10. Cigarettes smell and taste really good, especially when Paul Henreid lights two at a time and hands one to me.
9. My living room will always be two steps lower than the rest of my elegant home.
8. I should never try using a gun to defend myself. All I'll do is cry and tremble as evil Richard Widmark approaches me and takes it away with a contemptuous sneer. Then he'll probably kiss me and I'll be too frightened/in love to fight him off, except perhaps for a few weak blows of my fists on his shoulders before my hands slide around his back. clutching him to me passionately.
7. When I travel or move, one small cream-coloured valise is all I'll need to transport several evening gowns, a clutch of day outfits, eight pairs of shoes with matching purses, some smart hats, all my important documents and every other toiletry accoutrement you can imagine. If I need two cases, I can hold the handle of one in my hand, while the other sits easily under my arm - they're just so light! My matching train case will carry all else, including the secret government documents in the hidden bottom.
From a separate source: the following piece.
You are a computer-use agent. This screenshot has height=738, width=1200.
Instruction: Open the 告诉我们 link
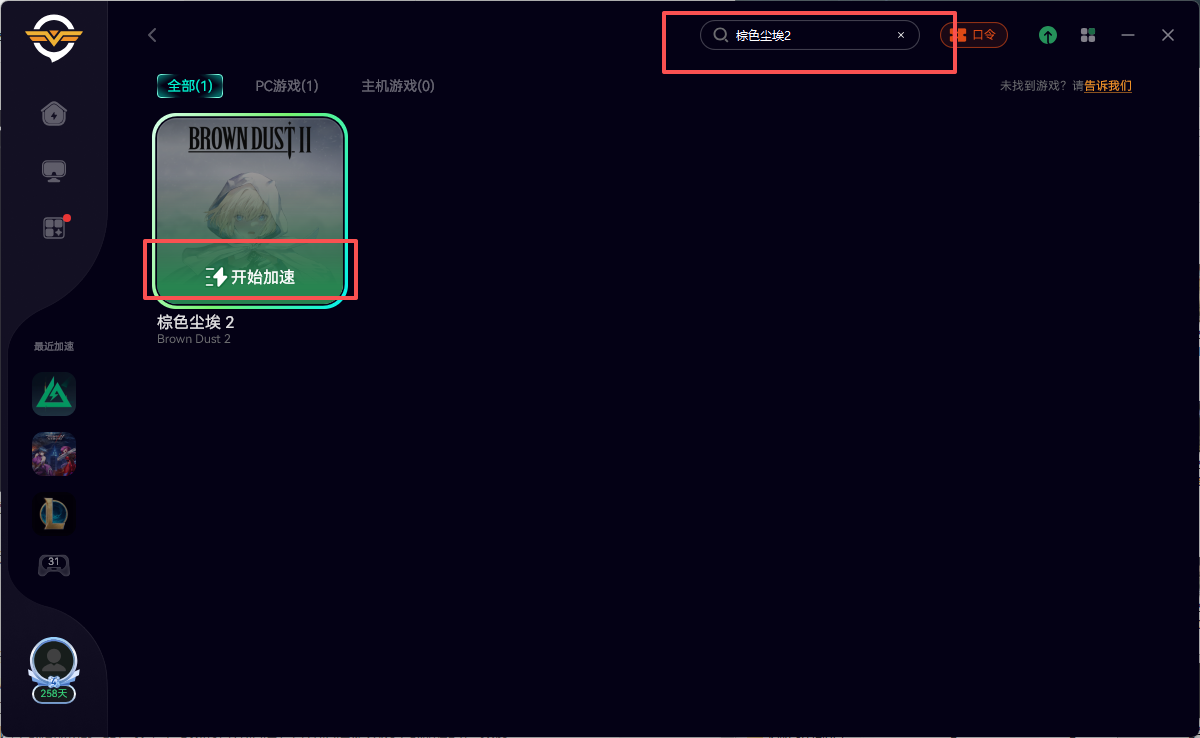[x=1108, y=86]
6. There will always be an available parking space for my enormous convertible, right in front of the building I'm about to enter.
5. If I become terminally ill, I will never look more beautiful, and my decline and death will be gentle and pain free.
4. 100% of the population will often feel gay and certainly look mighty swell.
3. Breaking into a pre-rehearsed song and dance routine, accompanied by full orchestra, will be a daily feature of my life.
2. I can walk in high heels forever and still smile like an angel.
1. All my dreams will come true, and I'll live in perfect bliss with Cary Grant in our cottage for ever and ever.